_GOAL OF THE EXERCISE_
Write out each record again exactly as it stands.

_INFORMATION PROVIDED_

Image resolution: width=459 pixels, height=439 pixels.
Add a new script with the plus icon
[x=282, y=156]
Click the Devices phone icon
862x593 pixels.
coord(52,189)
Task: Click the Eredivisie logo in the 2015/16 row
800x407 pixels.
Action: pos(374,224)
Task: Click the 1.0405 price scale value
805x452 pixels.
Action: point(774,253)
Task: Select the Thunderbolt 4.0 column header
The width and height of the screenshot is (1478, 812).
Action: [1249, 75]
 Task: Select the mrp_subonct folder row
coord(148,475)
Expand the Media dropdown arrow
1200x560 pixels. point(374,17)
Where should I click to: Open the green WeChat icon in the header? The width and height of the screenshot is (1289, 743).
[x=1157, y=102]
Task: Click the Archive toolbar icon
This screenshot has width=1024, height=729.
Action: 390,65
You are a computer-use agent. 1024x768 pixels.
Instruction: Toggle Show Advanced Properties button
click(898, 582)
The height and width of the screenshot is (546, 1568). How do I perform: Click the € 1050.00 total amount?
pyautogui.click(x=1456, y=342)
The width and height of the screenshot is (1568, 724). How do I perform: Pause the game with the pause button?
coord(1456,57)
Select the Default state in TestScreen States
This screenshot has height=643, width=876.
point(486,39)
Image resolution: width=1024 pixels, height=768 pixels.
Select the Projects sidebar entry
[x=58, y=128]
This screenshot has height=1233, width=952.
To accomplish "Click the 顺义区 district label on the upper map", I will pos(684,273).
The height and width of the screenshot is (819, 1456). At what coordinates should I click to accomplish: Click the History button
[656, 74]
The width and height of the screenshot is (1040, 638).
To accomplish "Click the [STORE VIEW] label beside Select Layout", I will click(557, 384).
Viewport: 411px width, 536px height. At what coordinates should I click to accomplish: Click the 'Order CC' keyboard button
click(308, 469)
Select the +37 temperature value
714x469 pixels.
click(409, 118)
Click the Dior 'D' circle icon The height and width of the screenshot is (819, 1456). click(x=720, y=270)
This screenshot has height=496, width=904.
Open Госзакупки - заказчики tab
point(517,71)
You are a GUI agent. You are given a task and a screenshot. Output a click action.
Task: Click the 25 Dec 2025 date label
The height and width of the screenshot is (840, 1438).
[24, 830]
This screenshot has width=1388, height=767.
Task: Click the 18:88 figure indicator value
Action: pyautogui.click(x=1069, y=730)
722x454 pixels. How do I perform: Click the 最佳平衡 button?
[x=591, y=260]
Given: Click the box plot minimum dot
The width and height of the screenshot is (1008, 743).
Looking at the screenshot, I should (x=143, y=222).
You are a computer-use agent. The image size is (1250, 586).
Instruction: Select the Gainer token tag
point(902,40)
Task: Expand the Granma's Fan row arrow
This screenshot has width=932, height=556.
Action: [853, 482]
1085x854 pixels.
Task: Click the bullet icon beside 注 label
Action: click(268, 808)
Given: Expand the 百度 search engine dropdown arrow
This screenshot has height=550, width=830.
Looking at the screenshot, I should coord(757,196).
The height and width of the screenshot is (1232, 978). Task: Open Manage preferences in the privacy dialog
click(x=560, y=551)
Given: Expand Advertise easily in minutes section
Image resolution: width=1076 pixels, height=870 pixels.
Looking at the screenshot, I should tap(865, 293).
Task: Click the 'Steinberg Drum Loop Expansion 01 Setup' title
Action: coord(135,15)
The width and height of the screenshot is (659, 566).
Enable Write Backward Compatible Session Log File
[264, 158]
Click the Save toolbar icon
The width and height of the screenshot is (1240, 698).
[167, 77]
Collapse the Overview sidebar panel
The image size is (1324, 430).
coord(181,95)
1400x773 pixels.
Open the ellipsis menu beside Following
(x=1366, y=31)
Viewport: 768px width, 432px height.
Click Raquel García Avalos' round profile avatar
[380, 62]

_EXPECTED ANSWER_
Image resolution: width=459 pixels, height=439 pixels.
Add a new script with the plus icon
[x=282, y=156]
Click the Devices phone icon
862x593 pixels.
coord(52,189)
Task: Click the Eredivisie logo in the 2015/16 row
800x407 pixels.
Action: pos(374,224)
Task: Click the 1.0405 price scale value
805x452 pixels.
Action: point(774,253)
Task: Select the Thunderbolt 4.0 column header
The width and height of the screenshot is (1478, 812).
Action: [1249, 75]
 Task: Select the mrp_subonct folder row
coord(148,475)
Expand the Media dropdown arrow
1200x560 pixels. point(374,17)
Where should I click to: Open the green WeChat icon in the header? The width and height of the screenshot is (1289, 743).
[x=1157, y=102]
Task: Click the Archive toolbar icon
This screenshot has width=1024, height=729.
Action: 390,65
You are a computer-use agent. 1024x768 pixels.
Instruction: Toggle Show Advanced Properties button
click(898, 582)
The height and width of the screenshot is (546, 1568). How do I perform: Click the € 1050.00 total amount?
pyautogui.click(x=1456, y=342)
The width and height of the screenshot is (1568, 724). How do I perform: Pause the game with the pause button?
coord(1456,57)
Select the Default state in TestScreen States
This screenshot has height=643, width=876.
point(486,39)
Image resolution: width=1024 pixels, height=768 pixels.
Select the Projects sidebar entry
[x=58, y=128]
This screenshot has height=1233, width=952.
To accomplish "Click the 顺义区 district label on the upper map", I will pos(684,273).
The height and width of the screenshot is (819, 1456). At what coordinates should I click to accomplish: Click the History button
[656, 74]
The width and height of the screenshot is (1040, 638).
To accomplish "Click the [STORE VIEW] label beside Select Layout", I will click(557, 384).
Viewport: 411px width, 536px height. At what coordinates should I click to accomplish: Click the 'Order CC' keyboard button
click(308, 469)
Select the +37 temperature value
714x469 pixels.
click(409, 118)
Click the Dior 'D' circle icon The height and width of the screenshot is (819, 1456). click(x=720, y=270)
This screenshot has height=496, width=904.
Open Госзакупки - заказчики tab
point(517,71)
You are a GUI agent. You are given a task and a screenshot. Output a click action.
Task: Click the 25 Dec 2025 date label
The height and width of the screenshot is (840, 1438).
[24, 830]
This screenshot has width=1388, height=767.
Task: Click the 18:88 figure indicator value
Action: pyautogui.click(x=1069, y=730)
722x454 pixels. How do I perform: Click the 最佳平衡 button?
[x=591, y=260]
Given: Click the box plot minimum dot
The width and height of the screenshot is (1008, 743).
Looking at the screenshot, I should (x=143, y=222).
You are a computer-use agent. The image size is (1250, 586).
Instruction: Select the Gainer token tag
point(902,40)
Task: Expand the Granma's Fan row arrow
This screenshot has width=932, height=556.
Action: [853, 482]
1085x854 pixels.
Task: Click the bullet icon beside 注 label
Action: click(268, 808)
Given: Expand the 百度 search engine dropdown arrow
This screenshot has height=550, width=830.
Looking at the screenshot, I should coord(757,196).
The height and width of the screenshot is (1232, 978). Task: Open Manage preferences in the privacy dialog
click(x=560, y=551)
Given: Expand Advertise easily in minutes section
Image resolution: width=1076 pixels, height=870 pixels.
Looking at the screenshot, I should tap(865, 293).
Task: Click the 'Steinberg Drum Loop Expansion 01 Setup' title
Action: coord(135,15)
The width and height of the screenshot is (659, 566).
Enable Write Backward Compatible Session Log File
[264, 158]
Click the Save toolbar icon
The width and height of the screenshot is (1240, 698).
[167, 77]
Collapse the Overview sidebar panel
The image size is (1324, 430).
coord(181,95)
1400x773 pixels.
Open the ellipsis menu beside Following
(x=1366, y=31)
Viewport: 768px width, 432px height.
Click Raquel García Avalos' round profile avatar
[380, 62]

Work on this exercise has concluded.